At oral argument, plaintiff eschewed any attempt to seek discovery of these items.
The court therefore upholds the JTC's assertion of the deliberative process privilege, but will order the JTC to product to plaintiff all investigative and factual materials in the subpoenaed file. The confidentiality interest created by Mich. Ct. R. 9.221, as bolstered by Mr. Fischer's affidavit, establishes good cause for the entry of a confidentiality order protecting the use and dissemination of the subpoenaed material. In cases where privilege does not protect information from discovery, considerations of confidentiality and the potential for abuse of information will often provide good cause, FED. R. CIV. P. 26(c), for a confidentiality order limiting the dissemination and use of discovered material. The courts are especially solicitous of claims of confidentiality made by third parties to litigation. See Dart Indus. Co. v. Westwood Chem. Co., 649 F.2d 646, 649 (9th Cir. 1980).
The Third Circuit's decision in Pearson v. Miller is instructive. In that case, the court was faced with a request to recognize an evidentiary privilege arising from Pennsylvania statutes granting absolute confidentiality to documents related to the treatment of mental health problems and statutes granting protection to information regarding juveniles. After a thorough analysis of the issue under Rule 501, the court rejected the invitation to fashion a new common-law privilege. 211 F.3d at 65-72. The court went on to hold, however, that the state-created interest in confidentiality, while not rising to the dignity of a privilege, provided good cause supporting a protective order under Rule 26(c) preventing unlimited dissemination of the discovered material. 211 F.3d at 72-74. The same analysis applies to the present case, as the JTC and the State of Michigan have a clear confidentiality interest in JTC proceedings.
Finding good cause to limit the dissemination and use of the subpoenaed material, the court will order its production subject to a confidentiality order.
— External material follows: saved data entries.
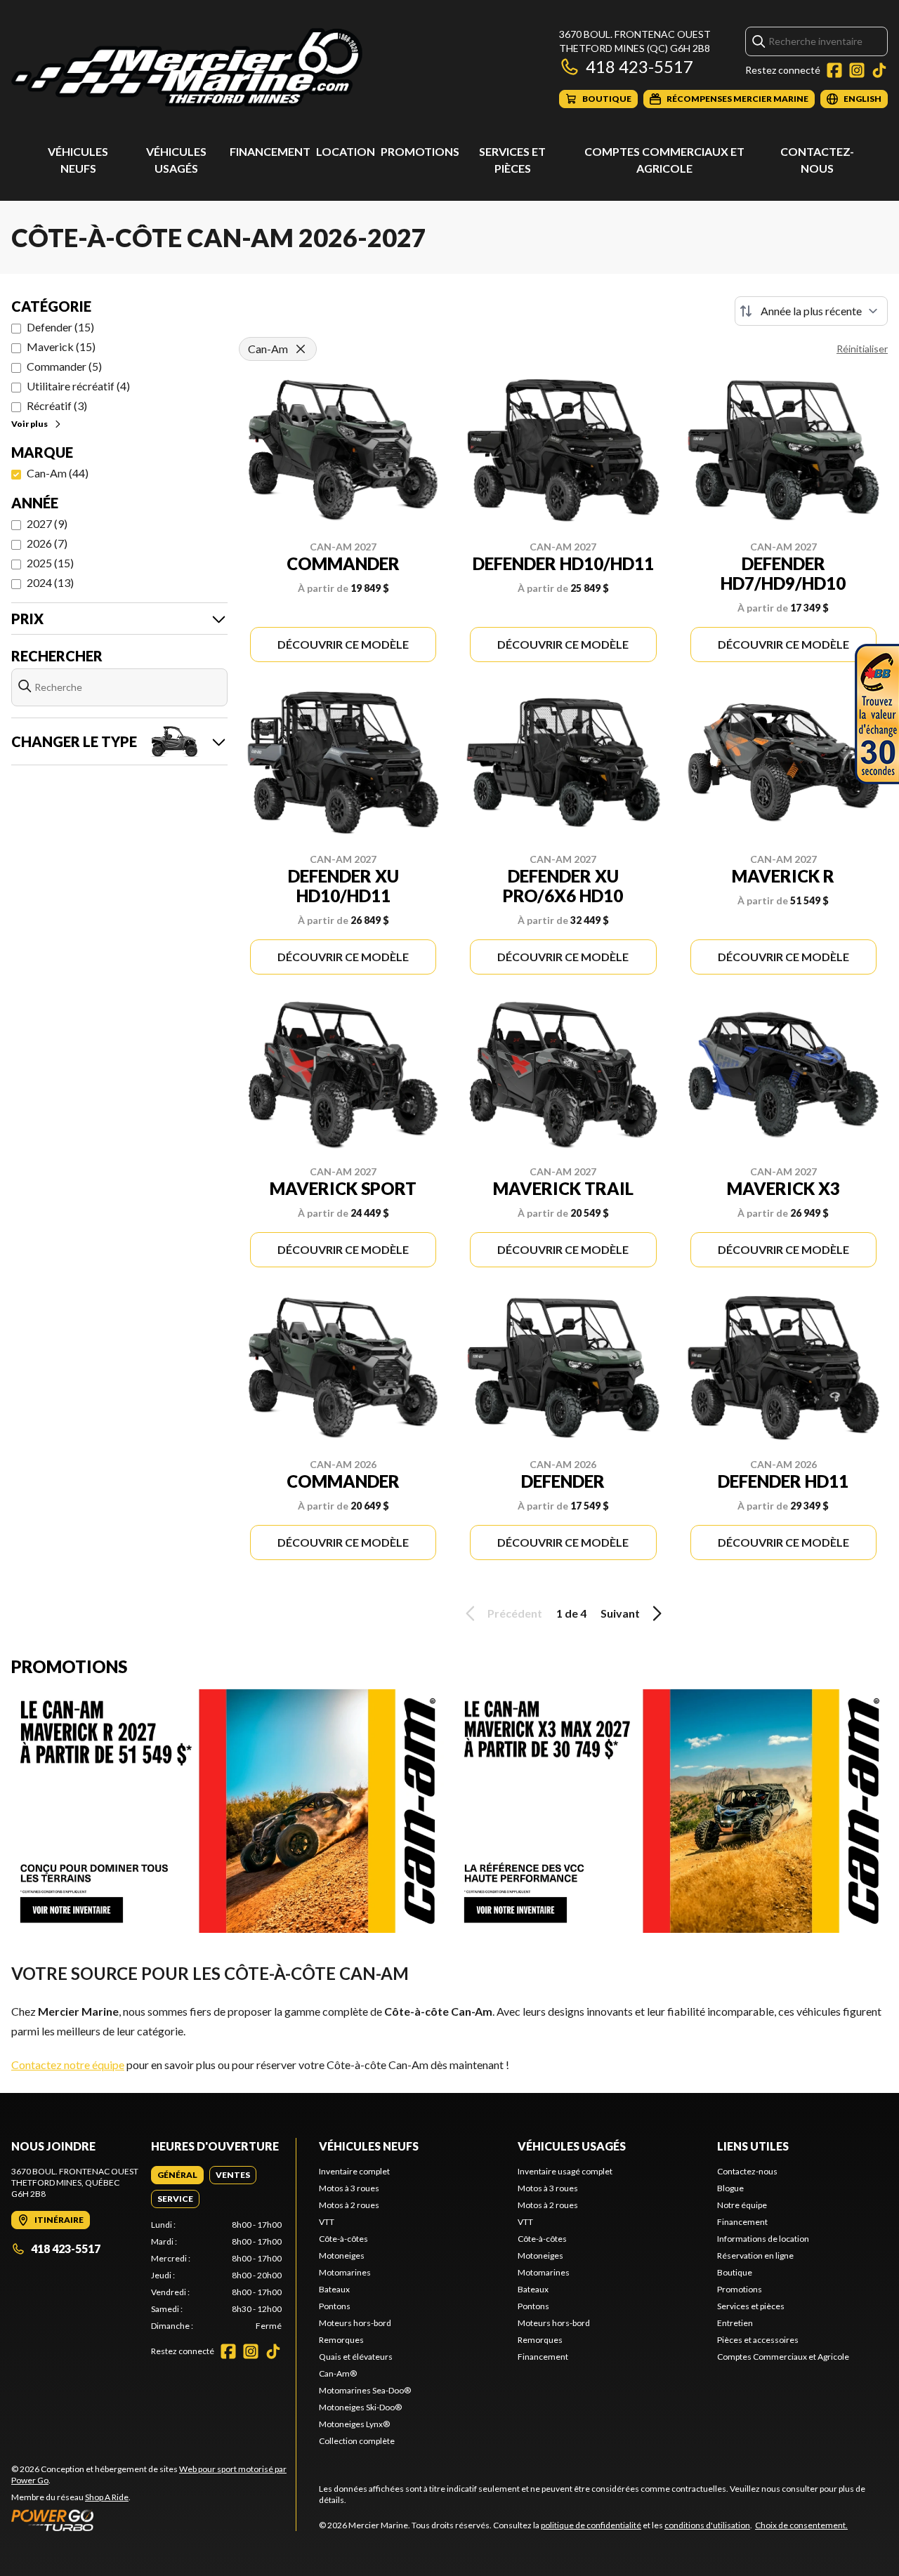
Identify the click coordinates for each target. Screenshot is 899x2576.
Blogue (730, 2188)
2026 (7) (47, 543)
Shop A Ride (107, 2497)
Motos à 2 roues (349, 2205)
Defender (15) (60, 326)
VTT (326, 2222)
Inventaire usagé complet (565, 2171)
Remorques (341, 2339)
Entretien (735, 2323)
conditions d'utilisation (707, 2525)
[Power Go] (153, 2520)
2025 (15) (50, 562)
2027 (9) (47, 523)
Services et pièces (751, 2306)
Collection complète (357, 2441)
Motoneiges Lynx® (354, 2424)
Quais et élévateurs (356, 2356)
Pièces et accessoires (758, 2339)
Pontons (334, 2306)
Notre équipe (742, 2205)
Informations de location (763, 2238)
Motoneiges (342, 2255)
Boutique (734, 2272)
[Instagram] (856, 70)
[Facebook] (834, 70)
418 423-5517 (639, 66)
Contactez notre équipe (67, 2064)
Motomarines (345, 2272)
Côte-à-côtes (343, 2238)
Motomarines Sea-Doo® (365, 2390)
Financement (270, 151)
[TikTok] (879, 70)
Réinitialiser (862, 349)
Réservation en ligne (755, 2255)
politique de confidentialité (591, 2525)
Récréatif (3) (57, 405)
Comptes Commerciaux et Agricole (783, 2356)
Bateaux (334, 2289)
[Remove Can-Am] (301, 349)
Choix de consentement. (801, 2525)
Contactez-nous (747, 2171)
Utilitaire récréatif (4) (78, 385)
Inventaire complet (354, 2171)
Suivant (620, 1613)
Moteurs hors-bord (355, 2323)
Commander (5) (64, 366)
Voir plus (29, 423)
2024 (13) (50, 582)
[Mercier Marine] (186, 67)
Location (345, 151)
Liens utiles (753, 2146)
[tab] (177, 2175)
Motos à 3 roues (349, 2188)
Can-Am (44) (57, 473)
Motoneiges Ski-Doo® (360, 2407)
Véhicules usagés (572, 2146)
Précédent (514, 1613)
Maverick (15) (61, 346)
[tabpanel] (216, 2275)
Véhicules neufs (369, 2146)
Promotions (420, 151)
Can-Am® (338, 2373)
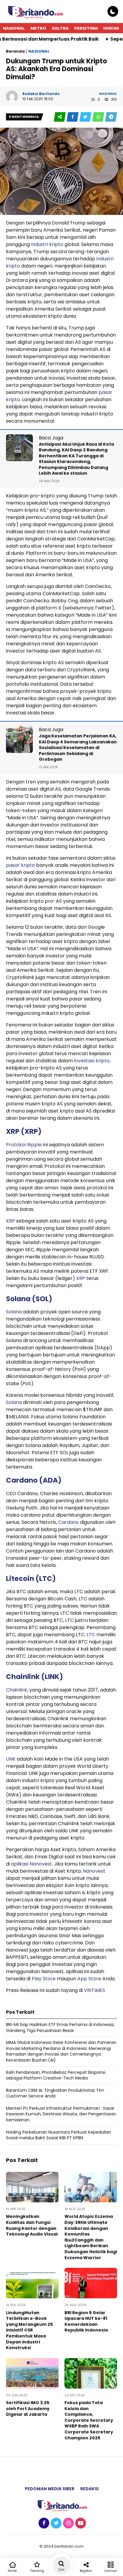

The order will require plaintiff to hold all subpoenaed materials in confidence and not disclose them to any other person, without permission of the JTC or leave of court. The confidentiality order will further limit plaintiffs use of the subpoenaed material to the preparation, litigation, trial and appeal of this matter only. Of course, all parties remain free to petition the court for greater restrictions or, if a particular document does not appear sensitive, to relax the restrictions of the confidentiality order with regard to that document. "It is well-established that a district court retains the power to modify or lift confidentiality orders that it has entered." Pansy v. Borough of Stroudsburg, 23 F.3d 772, 784 (3d Cir. 1994).